### EXCERPTED PASSAGE
========

To: marcos who wrote (3145)10/1/2002 12:59:23 AM
From: russet  Read Replies (1) | Respond to of 8273
 
Not just Webb, I like this Mudry guy.

These Stockwatch folks are the only people pounding away day after day on these chits that take advantage of the little shareholder. They have said sarcastic things about many of the stocks I hold too,...but maybe you should take that as a signal that all is not well in stockland,...considering the vast majority of stocks out there are pump and dump promotions. The insiders, managers and board make money whether or not they hit anything of merit,...something the average shareholder doesn't seem to get. The comments on most threads support this view,...they are sheep ready to be sheared,...and anyone who buys and holds is the dumbest %$##@%##% on the thread. Is Xcal any different?,...remains to be seen,...but they ain't trying to prove anything quickly are they,...and the big boys aren't lining up to poke some drillholes in either,...why?

Ontario Securities Commission - Street Wire
IDA's court win underlines Supreme Court landmark case

Ontario Securities Commission *OSC
Thursday September 26 2002 Street Wire
See Investment Dealers Association of Canada (*IDA) Street Wire

by Brent Mudry

In a significant court decision for Canada's investment community, an Ontario
supreme court judge has dismissed the heavily publicized bid by a disgruntled
client of Mark Valentine's Thomson Kernaghan to add the Investment Dealers
Association of Canada as a defendant in a $5.75-million lawsuit against the
now-defunct brokerage. In a speedy decision released Thursday afternoon, hours
after the IDA argued its case, Madam Justice Ruth Mesbur of the Ontario
Superior Court of Justice dismissed Chris Morgis's July 23 application to
amend his Kernaghan suit to include the regulator.

Despite heavy and uncritical publicity in the Toronto media, the quixotic
quest of Mr. Morgis against the IDA appeared doomed from the start, as it flew
in the face of the Supreme Court of Canada's November, 2001, Hobart decision
and as TK clients who lost money after Mr. Morgis's complaint were the real
losers of the regulator's alleged inaction.

In Hobart, the high court upheld the precedent-setting February, 2000,
decision of the Court of Appeal for British Columbia to dismiss a $180-million
class action suit launched by investors in Eron Mortgage against Robert
Hobart, B.C.'s Registrar of Mortgage Brokers, for failing to shut down the
fraudulent Ponzi scheme earlier. The Hobart case, Canada's landmark case for
regulators' liability, ruled that the regulator does not hold a legal duty of
care to the investing public.

Reaction to Thursday's decision was mixed. "We are pleased -- we are free to
regulate effectively in the public interest without concern that we are
subject to legal action from individual investors," Jeff Kehoe, IDA
enforcement litigation director, told Stockwatch.

========

### GIVEN INFORMATION
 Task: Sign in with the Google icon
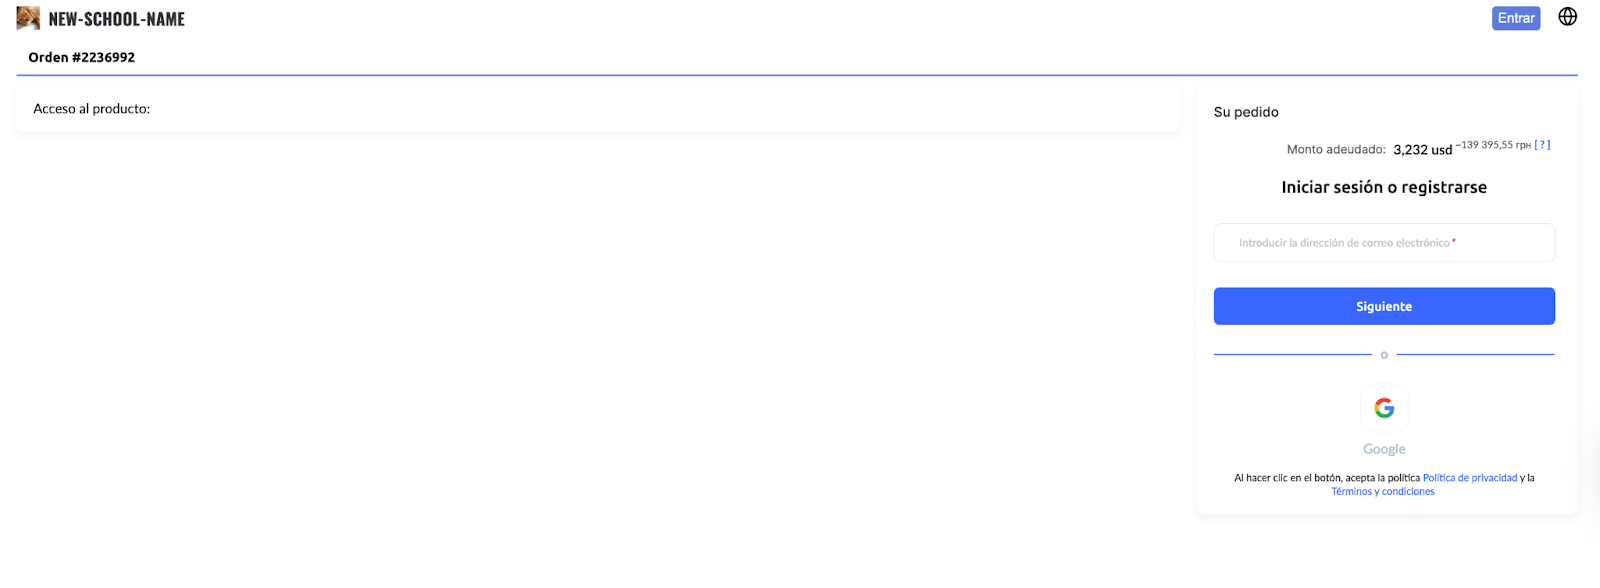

========

### WHAT IS ASKED
[1] Summarize the post about the IDA court ruling in two sentences.
[2] Turn the paragraph in the post about the IDA court ruling that starts "In Hobart, the high court" into a bulleted list that keeps its main facts.

### ANSWERS TO THE TASKS
[1] The poster praises Brent Mudry and the Stockwatch writers for attacking stocks that take advantage of small shareholders, and argues that most stocks are pump-and-dump promotions in which insiders profit regardless of results. The quoted Street Wire article reports that an Ontario Superior Court of Justice judge dismissed Chris Morgis's bid to add the Investment Dealers Association of Canada as a defendant in his $5.75-million suit against Thomson Kernaghan, a bid the article says flew in the face of the Supreme Court of Canada's Hobart decision that regulators owe no legal duty of care to the investing public.

[2]
- The Supreme Court of Canada upheld a February 2000 decision of the Court of Appeal for British Columbia.
- That decision dismissed a $180-million class action by Eron Mortgage investors against Robert Hobart, B.C.'s Registrar of Mortgage Brokers.
- The suit faulted him for not shutting down the fraudulent Ponzi scheme earlier.
- Hobart is Canada's landmark case on regulators' liability.
- It ruled that a regulator does not hold a legal duty of care to the investing public.